Volgens de leden van de PvdD-fractie is een reden om de salderingsregeling af te bouwen dat de terugverdientijd niet veel langer zal zijn doordat zonnepanelen goedkoper worden. Daarentegen stelt het TNO rapport Update effect afbouw salderingsregeling op de terugverdientijd van investeringen in zonnepanelen het volgende: «De terugverdientijd is tevens afhankelijk van een aantal onzekere factoren zoals de kostendaling van zonnepanelen en de ontwikkeling van de elektriciteitsprijs. Deze onzekere factoren kunnen tot langere of kortere terugverdientijden leiden voor het referentiesysteem». De hoofdreden voor de afbouw van de salderingsregeling is dus een onzekere factor volgens het TNO. Graag ontvangen deze leden een reflectie van de regering op dit punt. Kan de regering aangeven of de salderingsregeling weer wordt hersteld als de zonnepanelen opeens toch duurder blijken te zijn dan verwacht?

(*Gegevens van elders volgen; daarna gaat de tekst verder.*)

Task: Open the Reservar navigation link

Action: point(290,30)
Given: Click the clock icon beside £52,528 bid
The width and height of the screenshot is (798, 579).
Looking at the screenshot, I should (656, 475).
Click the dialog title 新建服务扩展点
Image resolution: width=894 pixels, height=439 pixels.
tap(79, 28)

Er spelen allerlei factoren een rol bij het bepalen van de terugverdientijd. Naast de investeringskosten zijn dat bijvoorbeeld de ontwikkeling van de elektriciteitstarieven en het aandeel eigen verbruik. Deze variabelen, en daarmee de terugverdientijd, kunnen over tijd anders uitpakken dan de gemaakte aannames in het onderzoek. Dit kan zowel positief als negatief uitpakken voor de businesscase. Om deze reden bevat het TNO onderzoek een gevoeligheidsanalyse waar aannames gevarieerd worden. Hierdoor ontstaat een bandbreedte waarbinnen de terugverdientijd zal vallen.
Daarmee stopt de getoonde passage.